■ **Exercise instructions**:
The result should be the lines from the one holding "Nachhaltige Mobilität (18, 2282)" to the final line of the records below, repeated exactly and with no pictures.

(Stored dataset items)
-.-.-
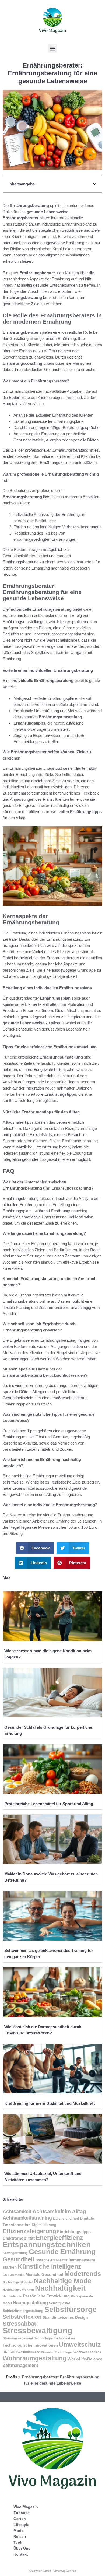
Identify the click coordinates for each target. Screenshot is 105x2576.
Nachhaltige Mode (62, 2281)
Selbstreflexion (22, 2317)
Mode (18, 2530)
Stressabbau (20, 2323)
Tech (17, 2542)
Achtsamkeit (17, 2211)
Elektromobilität (19, 2238)
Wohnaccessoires (87, 2352)
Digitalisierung (44, 2225)
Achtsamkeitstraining (27, 2218)
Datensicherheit (66, 2218)
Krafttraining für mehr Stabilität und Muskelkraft (49, 2103)
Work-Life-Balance (85, 2359)
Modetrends (82, 2273)
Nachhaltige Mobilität (18, 2282)
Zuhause (21, 2513)
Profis (11, 2377)
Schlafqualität (59, 2303)
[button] (52, 48)
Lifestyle (21, 2524)
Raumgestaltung (30, 2302)
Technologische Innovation (54, 2338)
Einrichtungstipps (74, 2231)
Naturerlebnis (12, 2296)
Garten (19, 2519)
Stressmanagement (18, 2338)
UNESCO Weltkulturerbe (21, 2352)
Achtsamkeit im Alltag (59, 2211)
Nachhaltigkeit (60, 2288)
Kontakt (20, 2554)
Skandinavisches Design (65, 2317)
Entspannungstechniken (47, 2244)
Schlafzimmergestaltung (23, 2311)
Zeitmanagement (20, 2365)
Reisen (19, 2536)
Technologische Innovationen (30, 2345)
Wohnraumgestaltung (34, 2358)
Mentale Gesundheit (44, 2274)
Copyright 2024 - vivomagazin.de (52, 2570)
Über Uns (21, 2548)
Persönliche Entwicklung (46, 2296)
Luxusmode (13, 2275)
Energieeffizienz (59, 2237)
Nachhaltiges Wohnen (18, 2289)
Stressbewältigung (37, 2330)
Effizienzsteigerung (29, 2231)
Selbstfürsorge (70, 2309)
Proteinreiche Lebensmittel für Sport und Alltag (48, 1803)
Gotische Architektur (52, 2260)
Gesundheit (18, 2259)
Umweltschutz (80, 2344)
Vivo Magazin (25, 2507)
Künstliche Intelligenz (49, 2266)
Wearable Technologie (56, 2352)
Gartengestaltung (15, 2253)
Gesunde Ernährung (62, 2251)
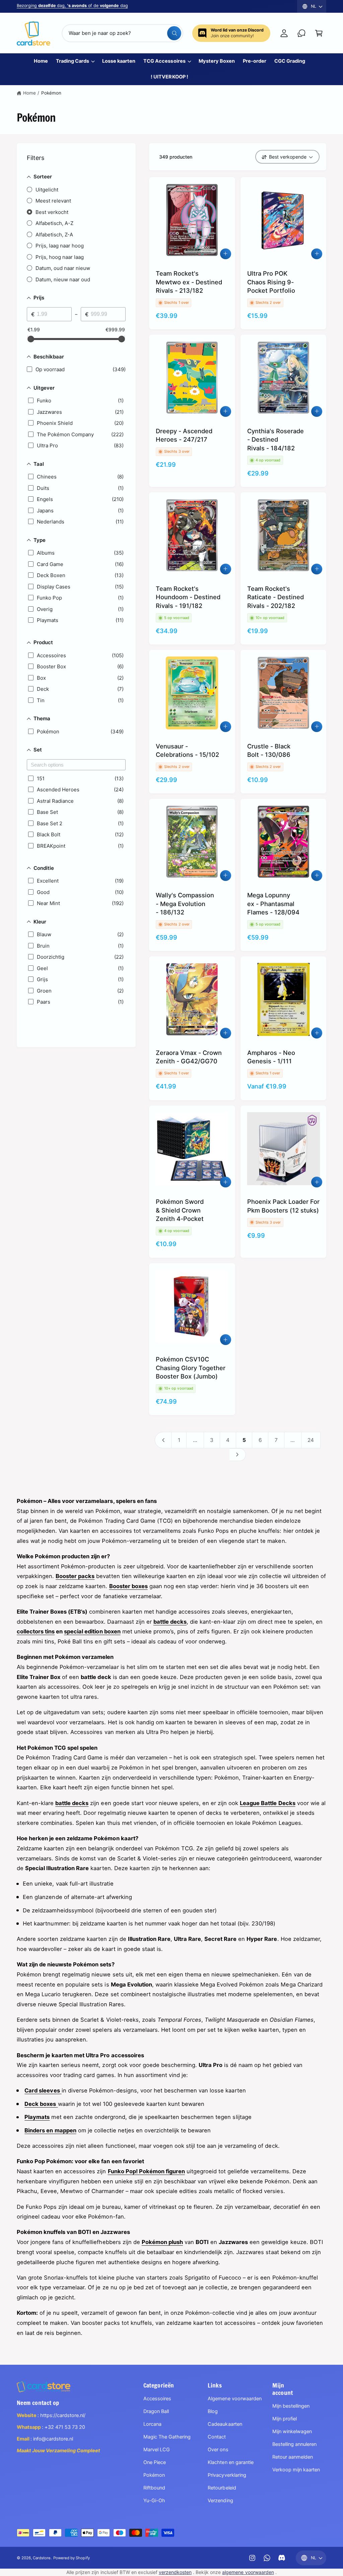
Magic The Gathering (167, 2437)
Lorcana (152, 2424)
-.-.-
■ **Response to the exercise**:
Nachhaltige Mobilität (18, 2282)
Zuhause (21, 2513)
Profis (11, 2377)
Schlafqualität (59, 2303)
[button] (52, 48)
Lifestyle (21, 2524)
Raumgestaltung (30, 2302)
Technologische Innovation (54, 2338)
Einrichtungstipps (74, 2231)
Naturerlebnis (12, 2296)
Garten (19, 2519)
Stressmanagement (18, 2338)
UNESCO Weltkulturerbe (21, 2352)
Achtsamkeit im Alltag (59, 2211)
Nachhaltigkeit (60, 2288)
Kontakt (20, 2554)
Skandinavisches Design (65, 2317)
Entspannungstechniken (47, 2244)
Schlafzimmergestaltung (23, 2311)
Zeitmanagement (20, 2365)
Reisen (19, 2536)
Technologische Innovationen (30, 2345)
Wohnraumgestaltung (34, 2358)
Mentale Gesundheit (44, 2274)
Copyright 2024 - vivomagazin.de (52, 2570)
Über Uns (21, 2548)
Persönliche Entwicklung (46, 2296)
Luxusmode (13, 2275)
Energieeffizienz (59, 2237)
Nachhaltiges Wohnen (18, 2289)
Stressbewältigung (37, 2330)
Effizienzsteigerung (29, 2231)
Selbstfürsorge (70, 2309)
Proteinreiche Lebensmittel für Sport und Alltag (48, 1803)
Gotische Architektur (52, 2260)
Gesundheit (18, 2259)
Umweltschutz (80, 2344)
Vivo Magazin (25, 2507)
Künstliche Intelligenz (49, 2266)
Wearable Technologie (56, 2352)
Gartengestaltung (15, 2253)
Gesunde Ernährung (62, 2251)
Magic The Gathering (167, 2437)
Lorcana (152, 2424)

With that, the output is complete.